Rational Unified Process (RUP)
The Rational Unified Process (RUP) is an iterative software development framework developed by Rational Software — later acquired by IBM — and formalized in the late 1990s.
Although the development of RUP is attributed to Rational Software, its development was led by three prominent figures in the field of software development: Ivar Jacobson (co-creator of UML and a major influence on use-case–driven development); Grady Booch (known for the Booch method and object-oriented design); and James Rumbaugh (creator of the OMT method and another UML co-author). The three – known as the "three amigos" – had also been instrumental in the development of the [Unified Modelling Language (UML)], which RUP uses extensively for design and documentation.
RUP is a commercial variant of the broader [Unified Process] framework. It is designed as an adaptable process that can be customized to the unique needs of different projects and organizations.
RUP organizes development around three core principles:
-
it is use-case driven (requirements are captured and traced as [use cases]);
-
architecture-centric (a stable, validated architecture is established early and guides subsequent work);
-
and iterative and incremental (the product is built through repeated cycles, with business value delivered in each).
Risk management is a key concern, too. High-risk elements — particularly architectural unknowns — are addressed in early iterations rather than deferred.
Development is structured into four sequential phases, each comprising one or more time-boxed iterations:
-
Inception: Define the scope and business case, identify major risks, and establish initial feasibility.
-
Elaboration: Establish and validate the architecture, refine requirements, and produce a detailed project plan.
-
Construction: Build the product iteratively through repeated implementation and testing cycles until it is ready for deployment.
-
Transition: Deliver the product to end users, conduct beta testing, provide training, and address defects discovered in production.

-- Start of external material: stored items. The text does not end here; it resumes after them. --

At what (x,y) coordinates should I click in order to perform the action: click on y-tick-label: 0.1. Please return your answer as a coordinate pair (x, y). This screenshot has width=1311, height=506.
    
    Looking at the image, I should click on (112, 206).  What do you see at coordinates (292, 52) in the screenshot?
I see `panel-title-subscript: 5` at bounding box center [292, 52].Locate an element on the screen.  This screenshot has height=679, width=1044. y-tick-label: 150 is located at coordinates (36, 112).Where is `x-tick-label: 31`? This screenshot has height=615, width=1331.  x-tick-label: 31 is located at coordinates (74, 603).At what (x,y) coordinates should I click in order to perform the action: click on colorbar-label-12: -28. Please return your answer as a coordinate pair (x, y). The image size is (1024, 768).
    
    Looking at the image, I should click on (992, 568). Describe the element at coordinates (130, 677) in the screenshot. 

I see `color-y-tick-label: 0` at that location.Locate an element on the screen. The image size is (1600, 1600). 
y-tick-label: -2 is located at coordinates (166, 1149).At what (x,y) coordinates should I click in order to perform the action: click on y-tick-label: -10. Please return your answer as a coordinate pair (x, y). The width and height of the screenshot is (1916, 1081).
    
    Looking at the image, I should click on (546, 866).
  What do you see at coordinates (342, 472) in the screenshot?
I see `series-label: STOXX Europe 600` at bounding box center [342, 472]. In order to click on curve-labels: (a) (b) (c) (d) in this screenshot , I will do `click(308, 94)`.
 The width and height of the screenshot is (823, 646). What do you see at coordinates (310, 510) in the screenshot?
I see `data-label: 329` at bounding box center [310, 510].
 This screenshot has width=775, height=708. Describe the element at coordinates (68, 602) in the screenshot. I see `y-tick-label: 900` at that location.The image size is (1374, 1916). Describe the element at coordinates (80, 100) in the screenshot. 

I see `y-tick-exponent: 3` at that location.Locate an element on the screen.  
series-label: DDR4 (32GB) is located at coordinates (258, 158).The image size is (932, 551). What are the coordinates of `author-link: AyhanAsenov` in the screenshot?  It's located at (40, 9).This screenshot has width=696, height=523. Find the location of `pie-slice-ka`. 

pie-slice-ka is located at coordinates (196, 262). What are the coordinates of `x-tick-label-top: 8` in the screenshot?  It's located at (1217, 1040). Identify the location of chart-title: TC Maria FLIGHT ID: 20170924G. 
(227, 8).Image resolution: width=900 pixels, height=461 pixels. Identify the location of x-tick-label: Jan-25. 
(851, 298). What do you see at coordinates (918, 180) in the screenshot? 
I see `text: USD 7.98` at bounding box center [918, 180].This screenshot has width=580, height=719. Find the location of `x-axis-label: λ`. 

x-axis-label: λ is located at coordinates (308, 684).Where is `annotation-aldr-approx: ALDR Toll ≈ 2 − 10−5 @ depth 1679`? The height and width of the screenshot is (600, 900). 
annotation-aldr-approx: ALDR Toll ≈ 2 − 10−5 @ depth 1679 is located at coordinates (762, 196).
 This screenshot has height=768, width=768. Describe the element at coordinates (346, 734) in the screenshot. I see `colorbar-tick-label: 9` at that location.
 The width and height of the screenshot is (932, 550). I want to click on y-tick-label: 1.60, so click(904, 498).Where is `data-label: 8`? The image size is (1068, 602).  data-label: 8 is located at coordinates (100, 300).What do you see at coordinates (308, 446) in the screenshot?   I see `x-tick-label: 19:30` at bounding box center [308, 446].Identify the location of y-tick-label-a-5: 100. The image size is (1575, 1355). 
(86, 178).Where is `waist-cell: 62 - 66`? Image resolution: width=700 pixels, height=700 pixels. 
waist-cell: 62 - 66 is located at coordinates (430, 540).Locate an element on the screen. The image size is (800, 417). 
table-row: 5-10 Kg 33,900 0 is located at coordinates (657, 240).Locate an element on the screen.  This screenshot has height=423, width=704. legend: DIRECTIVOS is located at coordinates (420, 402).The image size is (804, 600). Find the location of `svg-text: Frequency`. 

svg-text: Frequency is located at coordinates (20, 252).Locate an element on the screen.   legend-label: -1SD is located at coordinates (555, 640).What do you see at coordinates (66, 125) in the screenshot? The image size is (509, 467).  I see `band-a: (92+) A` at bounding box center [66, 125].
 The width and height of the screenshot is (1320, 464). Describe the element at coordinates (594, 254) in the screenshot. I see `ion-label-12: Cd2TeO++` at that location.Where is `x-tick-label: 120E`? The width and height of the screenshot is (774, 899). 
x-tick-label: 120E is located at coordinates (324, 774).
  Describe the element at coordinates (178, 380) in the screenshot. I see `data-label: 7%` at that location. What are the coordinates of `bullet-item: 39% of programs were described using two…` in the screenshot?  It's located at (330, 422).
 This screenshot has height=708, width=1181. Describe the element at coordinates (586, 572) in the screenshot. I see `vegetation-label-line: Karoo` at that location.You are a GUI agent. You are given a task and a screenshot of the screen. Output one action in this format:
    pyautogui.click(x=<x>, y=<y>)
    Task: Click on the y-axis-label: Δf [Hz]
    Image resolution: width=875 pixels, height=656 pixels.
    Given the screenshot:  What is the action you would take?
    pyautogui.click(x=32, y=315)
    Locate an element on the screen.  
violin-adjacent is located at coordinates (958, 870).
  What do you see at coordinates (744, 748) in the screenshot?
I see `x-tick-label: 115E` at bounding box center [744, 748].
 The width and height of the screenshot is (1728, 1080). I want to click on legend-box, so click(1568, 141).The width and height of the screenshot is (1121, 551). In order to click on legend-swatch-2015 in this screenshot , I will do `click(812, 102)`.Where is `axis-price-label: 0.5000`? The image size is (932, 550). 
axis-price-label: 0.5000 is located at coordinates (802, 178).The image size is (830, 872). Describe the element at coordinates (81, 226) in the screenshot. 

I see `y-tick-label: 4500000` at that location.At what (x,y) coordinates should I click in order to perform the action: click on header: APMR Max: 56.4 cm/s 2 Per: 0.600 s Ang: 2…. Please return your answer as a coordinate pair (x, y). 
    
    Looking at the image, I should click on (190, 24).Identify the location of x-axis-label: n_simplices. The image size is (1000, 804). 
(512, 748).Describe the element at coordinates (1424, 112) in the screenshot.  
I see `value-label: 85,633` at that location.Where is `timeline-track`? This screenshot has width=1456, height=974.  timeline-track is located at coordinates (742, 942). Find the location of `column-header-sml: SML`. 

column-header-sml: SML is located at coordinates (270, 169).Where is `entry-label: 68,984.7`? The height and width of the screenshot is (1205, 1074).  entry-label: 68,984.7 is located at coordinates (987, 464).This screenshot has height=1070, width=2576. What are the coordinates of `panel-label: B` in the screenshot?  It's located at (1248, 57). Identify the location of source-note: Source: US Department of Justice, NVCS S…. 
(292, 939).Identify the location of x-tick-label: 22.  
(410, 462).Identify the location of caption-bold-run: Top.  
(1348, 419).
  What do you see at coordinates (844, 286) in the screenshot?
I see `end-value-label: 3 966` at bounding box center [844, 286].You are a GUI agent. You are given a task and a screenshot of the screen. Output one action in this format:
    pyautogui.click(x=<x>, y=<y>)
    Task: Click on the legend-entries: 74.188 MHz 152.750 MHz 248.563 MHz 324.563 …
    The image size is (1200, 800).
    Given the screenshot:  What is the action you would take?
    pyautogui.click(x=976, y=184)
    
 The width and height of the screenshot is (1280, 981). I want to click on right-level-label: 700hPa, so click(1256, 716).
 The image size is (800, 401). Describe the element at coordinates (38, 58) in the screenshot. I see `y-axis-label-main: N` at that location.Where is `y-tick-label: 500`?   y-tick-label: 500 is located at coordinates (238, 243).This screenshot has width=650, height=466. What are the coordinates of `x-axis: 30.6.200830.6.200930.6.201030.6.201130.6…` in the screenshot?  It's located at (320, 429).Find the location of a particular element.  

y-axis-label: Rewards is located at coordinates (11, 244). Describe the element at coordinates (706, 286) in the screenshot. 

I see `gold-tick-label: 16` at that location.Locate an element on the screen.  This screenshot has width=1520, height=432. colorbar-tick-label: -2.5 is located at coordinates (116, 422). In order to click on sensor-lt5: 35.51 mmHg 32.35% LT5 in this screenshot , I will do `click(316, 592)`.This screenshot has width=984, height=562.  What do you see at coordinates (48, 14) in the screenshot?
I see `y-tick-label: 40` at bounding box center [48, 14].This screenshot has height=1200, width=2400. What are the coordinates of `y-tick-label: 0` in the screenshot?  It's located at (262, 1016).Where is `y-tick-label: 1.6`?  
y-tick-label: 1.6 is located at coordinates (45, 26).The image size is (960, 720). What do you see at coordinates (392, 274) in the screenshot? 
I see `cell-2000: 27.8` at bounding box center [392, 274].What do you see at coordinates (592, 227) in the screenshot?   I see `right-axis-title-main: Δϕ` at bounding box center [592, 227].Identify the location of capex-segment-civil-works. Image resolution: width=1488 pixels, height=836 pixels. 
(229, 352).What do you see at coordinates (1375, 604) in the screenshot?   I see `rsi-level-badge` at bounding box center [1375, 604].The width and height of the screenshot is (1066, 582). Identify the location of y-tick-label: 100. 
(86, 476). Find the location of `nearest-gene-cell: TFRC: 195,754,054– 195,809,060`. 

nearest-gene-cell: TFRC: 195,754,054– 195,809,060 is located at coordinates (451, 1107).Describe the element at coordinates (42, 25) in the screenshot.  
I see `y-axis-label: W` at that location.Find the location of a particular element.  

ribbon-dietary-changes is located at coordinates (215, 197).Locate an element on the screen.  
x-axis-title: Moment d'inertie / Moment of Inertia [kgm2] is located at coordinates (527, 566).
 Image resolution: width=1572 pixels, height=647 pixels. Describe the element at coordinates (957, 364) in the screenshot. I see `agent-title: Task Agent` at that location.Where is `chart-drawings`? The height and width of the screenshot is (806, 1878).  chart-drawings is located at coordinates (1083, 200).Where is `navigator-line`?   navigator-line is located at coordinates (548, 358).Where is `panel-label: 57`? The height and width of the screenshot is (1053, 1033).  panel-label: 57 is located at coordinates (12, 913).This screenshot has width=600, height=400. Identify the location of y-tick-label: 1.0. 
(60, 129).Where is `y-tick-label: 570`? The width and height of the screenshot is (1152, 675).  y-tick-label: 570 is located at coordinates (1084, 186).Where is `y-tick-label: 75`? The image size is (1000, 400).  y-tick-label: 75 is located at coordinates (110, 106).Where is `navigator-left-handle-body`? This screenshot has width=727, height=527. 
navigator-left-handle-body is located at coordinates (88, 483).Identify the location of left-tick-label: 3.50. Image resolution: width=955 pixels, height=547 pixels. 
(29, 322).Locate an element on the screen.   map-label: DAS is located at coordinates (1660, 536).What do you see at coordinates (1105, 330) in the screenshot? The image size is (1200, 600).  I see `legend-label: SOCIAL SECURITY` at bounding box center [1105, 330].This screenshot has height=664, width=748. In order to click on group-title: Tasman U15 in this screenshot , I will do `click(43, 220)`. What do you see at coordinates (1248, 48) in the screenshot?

Within each phase, work is distributed across six disciplines — business modelling, requirements, analysis and design, implementation, test, and deployment — though the relative emphasis on each discipline shifts across phases. Elaboration, for example, is heavily weighted towards analysis and design, while construction concentrates on implementation and test.
RUP was widely adopted in large enterprises and government programmes during the 1990s and 2000s, and it was influential in establishing iterative development as a credible alternative to [waterfall] approaches in enterprise settings. It was, however, frequently criticized for being heavyweight and document-intensive, and requiring significant organizational investment to tailor and adopt.
As [agile] methods — particularly Scrum and Extreme Programming — gained popularity through the 2000s, RUP declined. A lighter variant, [OpenUP], was subsequently developed to bring the core Unified Process concepts into closer alignment with agile values.